### Supplied material
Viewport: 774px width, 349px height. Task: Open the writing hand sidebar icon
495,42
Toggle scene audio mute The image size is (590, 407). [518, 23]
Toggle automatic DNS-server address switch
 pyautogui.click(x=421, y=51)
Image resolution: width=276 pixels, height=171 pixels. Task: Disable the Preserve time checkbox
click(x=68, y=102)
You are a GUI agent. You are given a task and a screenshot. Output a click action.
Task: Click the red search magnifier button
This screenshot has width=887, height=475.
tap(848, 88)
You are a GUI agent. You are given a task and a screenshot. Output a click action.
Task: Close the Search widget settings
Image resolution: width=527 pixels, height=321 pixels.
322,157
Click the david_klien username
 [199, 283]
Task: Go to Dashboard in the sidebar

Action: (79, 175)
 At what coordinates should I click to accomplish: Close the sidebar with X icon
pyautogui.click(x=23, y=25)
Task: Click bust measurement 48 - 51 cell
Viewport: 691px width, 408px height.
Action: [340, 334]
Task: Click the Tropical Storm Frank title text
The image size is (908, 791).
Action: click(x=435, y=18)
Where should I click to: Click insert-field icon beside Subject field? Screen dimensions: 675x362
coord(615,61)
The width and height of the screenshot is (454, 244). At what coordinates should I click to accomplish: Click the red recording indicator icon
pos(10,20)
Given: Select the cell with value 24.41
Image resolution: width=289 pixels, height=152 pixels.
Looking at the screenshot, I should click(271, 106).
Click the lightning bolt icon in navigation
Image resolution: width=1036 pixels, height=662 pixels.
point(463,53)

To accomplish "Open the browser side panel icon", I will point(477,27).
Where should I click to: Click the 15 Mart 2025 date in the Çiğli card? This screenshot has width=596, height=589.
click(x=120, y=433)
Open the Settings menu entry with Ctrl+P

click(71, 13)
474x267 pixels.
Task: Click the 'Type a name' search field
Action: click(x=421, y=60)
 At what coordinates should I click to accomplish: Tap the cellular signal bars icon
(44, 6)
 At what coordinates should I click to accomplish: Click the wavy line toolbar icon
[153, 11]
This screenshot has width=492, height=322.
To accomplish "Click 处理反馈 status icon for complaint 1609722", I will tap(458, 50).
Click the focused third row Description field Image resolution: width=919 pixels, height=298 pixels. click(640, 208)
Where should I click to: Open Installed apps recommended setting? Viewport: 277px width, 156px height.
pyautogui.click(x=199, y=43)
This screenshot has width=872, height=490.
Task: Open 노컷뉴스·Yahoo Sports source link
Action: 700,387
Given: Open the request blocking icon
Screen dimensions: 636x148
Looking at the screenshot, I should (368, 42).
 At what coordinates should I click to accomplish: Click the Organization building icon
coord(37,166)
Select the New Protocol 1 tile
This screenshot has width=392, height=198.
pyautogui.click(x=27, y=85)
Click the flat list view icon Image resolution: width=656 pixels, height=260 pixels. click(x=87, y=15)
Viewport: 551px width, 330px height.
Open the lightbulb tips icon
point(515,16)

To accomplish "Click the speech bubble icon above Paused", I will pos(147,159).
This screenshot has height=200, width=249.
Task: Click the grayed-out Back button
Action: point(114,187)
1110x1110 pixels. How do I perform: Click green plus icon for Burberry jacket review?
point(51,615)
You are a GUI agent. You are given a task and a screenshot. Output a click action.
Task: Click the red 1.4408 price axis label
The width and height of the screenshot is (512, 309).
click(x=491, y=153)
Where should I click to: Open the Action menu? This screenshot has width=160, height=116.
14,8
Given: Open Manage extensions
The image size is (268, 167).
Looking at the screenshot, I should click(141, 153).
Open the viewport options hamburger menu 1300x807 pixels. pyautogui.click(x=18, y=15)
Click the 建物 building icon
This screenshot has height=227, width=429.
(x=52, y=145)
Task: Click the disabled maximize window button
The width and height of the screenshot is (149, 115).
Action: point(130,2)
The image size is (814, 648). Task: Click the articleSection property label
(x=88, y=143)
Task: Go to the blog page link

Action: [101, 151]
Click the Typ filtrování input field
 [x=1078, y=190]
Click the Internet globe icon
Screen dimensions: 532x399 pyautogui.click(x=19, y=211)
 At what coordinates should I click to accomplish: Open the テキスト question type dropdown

### Activity
Above are some lines. Repeat exactly, and only, those from the line that has "The image size is (908, 791)." through the line that has "Given: Select the cell with value 24.41".

### Exercise result
The image size is (908, 791).
Action: click(x=435, y=18)
Where should I click to: Click insert-field icon beside Subject field? Screen dimensions: 675x362
coord(615,61)
The width and height of the screenshot is (454, 244). At what coordinates should I click to accomplish: Click the red recording indicator icon
pos(10,20)
Given: Select the cell with value 24.41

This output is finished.